Social letters of intent are not created by or from the supplier rather from the buyer. To ignore or not fulfill these intents means you lose the buyers currency and that of their “friends”. That represents a return, or lack thereof, from this thing called social media.
Social Demand Finds Supply
Suppliers push products and services to market. People represent the pull for products and services through demand.
In economics, supply and demand describe market relations between prospective sellers and buyers of goods and services. The supply and demand model determines price and quantity sold in the market. The model is fundamental in macroeconomic analysis of buyers and sellers and of their interactions in a market.
Suppliers, manufacturers, service providers and distributors that have realized efficiencies in their supply chains – but that have struggled to gain similar returns from classic customer relationship management (CRM) solutions – are now increasingly embracing demand chain management (DCM) technologies to cut costs and optimize sales processes.

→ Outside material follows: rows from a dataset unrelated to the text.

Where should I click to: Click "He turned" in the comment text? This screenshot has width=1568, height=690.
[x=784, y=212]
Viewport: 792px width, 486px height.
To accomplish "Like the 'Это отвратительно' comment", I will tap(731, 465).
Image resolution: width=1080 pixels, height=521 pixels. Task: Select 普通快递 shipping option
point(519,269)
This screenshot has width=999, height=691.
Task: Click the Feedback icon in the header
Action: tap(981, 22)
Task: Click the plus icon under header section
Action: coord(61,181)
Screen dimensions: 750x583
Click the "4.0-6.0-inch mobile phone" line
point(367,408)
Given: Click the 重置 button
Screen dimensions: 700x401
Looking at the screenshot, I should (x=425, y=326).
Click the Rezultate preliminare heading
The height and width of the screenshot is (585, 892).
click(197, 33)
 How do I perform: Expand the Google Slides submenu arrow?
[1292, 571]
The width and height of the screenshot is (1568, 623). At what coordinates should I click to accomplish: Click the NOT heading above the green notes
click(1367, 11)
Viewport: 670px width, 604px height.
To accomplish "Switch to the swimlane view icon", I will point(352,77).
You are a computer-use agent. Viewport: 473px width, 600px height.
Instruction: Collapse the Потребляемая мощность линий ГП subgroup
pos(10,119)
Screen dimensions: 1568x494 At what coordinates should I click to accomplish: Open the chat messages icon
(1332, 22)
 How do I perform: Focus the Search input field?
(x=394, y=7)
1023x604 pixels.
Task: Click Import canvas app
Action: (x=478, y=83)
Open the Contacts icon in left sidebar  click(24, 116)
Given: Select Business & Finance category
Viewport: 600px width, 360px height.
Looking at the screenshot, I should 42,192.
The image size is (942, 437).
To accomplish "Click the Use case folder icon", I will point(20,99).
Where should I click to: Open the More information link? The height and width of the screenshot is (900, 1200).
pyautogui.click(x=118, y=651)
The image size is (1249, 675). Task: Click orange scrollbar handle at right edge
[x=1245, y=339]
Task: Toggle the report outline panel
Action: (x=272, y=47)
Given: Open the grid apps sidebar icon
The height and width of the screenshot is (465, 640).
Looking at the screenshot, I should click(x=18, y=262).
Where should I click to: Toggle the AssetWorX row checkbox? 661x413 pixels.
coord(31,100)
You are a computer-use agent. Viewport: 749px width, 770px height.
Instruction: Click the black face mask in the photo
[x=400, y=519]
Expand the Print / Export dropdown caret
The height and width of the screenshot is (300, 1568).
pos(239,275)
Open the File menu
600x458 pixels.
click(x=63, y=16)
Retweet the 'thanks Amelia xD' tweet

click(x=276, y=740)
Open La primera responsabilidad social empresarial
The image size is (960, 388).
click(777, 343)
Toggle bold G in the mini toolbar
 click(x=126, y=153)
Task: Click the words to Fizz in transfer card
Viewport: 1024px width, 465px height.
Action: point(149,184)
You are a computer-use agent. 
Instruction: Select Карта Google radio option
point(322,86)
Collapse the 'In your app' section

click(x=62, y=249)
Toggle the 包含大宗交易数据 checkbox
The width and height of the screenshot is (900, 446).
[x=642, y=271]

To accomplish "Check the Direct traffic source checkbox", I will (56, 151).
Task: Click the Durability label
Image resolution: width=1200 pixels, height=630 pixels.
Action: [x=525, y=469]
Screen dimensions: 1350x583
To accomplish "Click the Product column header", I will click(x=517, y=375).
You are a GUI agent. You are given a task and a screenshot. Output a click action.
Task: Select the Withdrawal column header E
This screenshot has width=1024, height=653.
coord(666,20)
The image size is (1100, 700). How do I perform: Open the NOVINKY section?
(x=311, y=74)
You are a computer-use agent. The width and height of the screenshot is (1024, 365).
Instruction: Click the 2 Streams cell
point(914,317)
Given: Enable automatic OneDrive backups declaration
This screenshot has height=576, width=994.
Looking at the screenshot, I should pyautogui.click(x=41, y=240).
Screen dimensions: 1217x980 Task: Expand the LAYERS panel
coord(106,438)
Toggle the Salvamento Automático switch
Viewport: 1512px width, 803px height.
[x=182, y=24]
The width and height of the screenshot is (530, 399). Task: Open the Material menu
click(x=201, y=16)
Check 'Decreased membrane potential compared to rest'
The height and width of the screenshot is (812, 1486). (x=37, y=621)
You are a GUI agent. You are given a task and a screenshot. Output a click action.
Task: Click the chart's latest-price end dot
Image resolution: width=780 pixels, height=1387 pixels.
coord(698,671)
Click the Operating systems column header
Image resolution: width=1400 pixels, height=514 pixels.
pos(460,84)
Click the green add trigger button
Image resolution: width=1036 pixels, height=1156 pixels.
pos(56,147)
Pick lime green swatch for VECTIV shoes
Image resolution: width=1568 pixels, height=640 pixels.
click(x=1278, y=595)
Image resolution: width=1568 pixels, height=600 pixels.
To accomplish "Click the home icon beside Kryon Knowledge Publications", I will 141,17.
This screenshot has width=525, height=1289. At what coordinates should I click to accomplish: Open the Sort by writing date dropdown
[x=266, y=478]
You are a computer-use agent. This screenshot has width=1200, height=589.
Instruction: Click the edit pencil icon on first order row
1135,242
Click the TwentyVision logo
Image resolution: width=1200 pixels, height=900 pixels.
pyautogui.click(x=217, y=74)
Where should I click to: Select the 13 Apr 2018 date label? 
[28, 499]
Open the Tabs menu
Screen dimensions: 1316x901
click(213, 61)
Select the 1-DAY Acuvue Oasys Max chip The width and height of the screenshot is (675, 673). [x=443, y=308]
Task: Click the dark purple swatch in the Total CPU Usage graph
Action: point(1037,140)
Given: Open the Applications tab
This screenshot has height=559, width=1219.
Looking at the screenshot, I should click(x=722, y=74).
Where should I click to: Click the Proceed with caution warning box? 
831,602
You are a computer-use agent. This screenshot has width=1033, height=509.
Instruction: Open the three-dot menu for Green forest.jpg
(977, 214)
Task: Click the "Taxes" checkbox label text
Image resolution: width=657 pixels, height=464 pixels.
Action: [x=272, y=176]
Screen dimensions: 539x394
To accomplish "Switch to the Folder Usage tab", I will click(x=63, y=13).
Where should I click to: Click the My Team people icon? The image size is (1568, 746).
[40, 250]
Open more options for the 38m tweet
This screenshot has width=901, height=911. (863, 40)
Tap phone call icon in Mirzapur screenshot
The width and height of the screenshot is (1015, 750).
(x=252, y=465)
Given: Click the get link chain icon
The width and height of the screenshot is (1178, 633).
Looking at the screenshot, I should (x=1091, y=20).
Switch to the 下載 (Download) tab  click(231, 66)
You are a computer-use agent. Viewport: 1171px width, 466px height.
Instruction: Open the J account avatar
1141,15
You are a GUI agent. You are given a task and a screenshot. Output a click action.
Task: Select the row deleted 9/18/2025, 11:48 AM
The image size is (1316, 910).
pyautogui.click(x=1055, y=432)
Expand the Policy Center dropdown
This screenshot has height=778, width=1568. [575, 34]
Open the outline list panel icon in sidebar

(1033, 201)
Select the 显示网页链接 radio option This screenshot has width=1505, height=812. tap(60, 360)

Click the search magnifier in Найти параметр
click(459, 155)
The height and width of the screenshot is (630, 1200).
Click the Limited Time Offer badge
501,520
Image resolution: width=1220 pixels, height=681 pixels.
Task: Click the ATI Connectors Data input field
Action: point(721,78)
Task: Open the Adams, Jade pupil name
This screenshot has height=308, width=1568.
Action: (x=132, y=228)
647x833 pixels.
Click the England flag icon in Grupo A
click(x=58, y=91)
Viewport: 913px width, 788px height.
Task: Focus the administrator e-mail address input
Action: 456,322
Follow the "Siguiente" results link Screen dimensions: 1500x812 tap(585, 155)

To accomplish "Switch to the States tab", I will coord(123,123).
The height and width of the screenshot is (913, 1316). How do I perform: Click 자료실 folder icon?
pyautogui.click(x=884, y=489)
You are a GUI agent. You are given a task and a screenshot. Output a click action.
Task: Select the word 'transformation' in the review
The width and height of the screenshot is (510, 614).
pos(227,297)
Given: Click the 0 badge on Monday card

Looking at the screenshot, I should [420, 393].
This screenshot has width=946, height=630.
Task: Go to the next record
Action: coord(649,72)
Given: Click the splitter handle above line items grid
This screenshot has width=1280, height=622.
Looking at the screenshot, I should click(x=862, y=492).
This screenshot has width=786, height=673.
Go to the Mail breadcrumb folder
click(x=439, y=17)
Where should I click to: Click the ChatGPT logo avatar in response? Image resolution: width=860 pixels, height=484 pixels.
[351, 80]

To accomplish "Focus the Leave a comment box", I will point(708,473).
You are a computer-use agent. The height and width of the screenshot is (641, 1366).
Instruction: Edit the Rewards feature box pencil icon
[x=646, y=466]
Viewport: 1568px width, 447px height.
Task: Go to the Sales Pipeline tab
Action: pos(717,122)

Demand Chain Management is the management of upstream and downstream relationships between suppliers and customers to deliver the best value to the customer at the least cost to the demand chain as a whole. The term demand chain management is used to denote the concept commonly called supply chain management, however with special regard to the customer pull.
The more widespread adoption of social technologies, combined with the challenging sales environment stemming from the conversational rivers enabled by the social web will cause selling organizations to heighten their focus on the demand side of the value chain.
What is The Demand?
Fundamentally the social web has enabled people to have a voice about anything and everything. When the lowest expectations about a product or service are not met the conversations swell like rivers and spread one to one to a million at the click of a mouse.
Tomorrows leading companies will have to engage people through the social web if they hope to fulfill the pull created by conversations. In doing so, they help themselves by acting on the conversations centric to speeding up cycle times, eliminating redundant activities, extending market reach, and most importantly, enabling buyers of all shapes and sizes with more choices and with greater input into, and control over, relevant business processes.
Many people are tired of companies controlling the conversations about their products and services. The old tricks of the trade are no longer tricks but obvious ploys for people’s attention and the people aren’t buying the tricks anymore.
The old theories of supply and demand have been centric to microeconomics. The new theories will become centric to conversations and the impact said conversations have on markets and the subsequent economics of those markets. The people are now in control of the conversations they want to have, the questions they want answered, the products they want made, the services they want to have and most of all the quality they need. If existing markets aren’t listening and participating they will likely be replaced by those that do.
As the social web becomes more “open” with less walls created by silos the conversational rivers created by the people will become more connected and more influential over markets. The demand on businesses will be for higher quality of service and performance and hiding behind slick marketing messages will become more and more transparent and irrelevant. The shift from supply to demand will have profound effects across every business segment and demographic imaginable.
Demand side economics is a chain controlled by the customer. The larger the chain the greater economic influence over markets. Doc Searls’ VRM vision is to enable more power and influence from the demand side of the supply chain.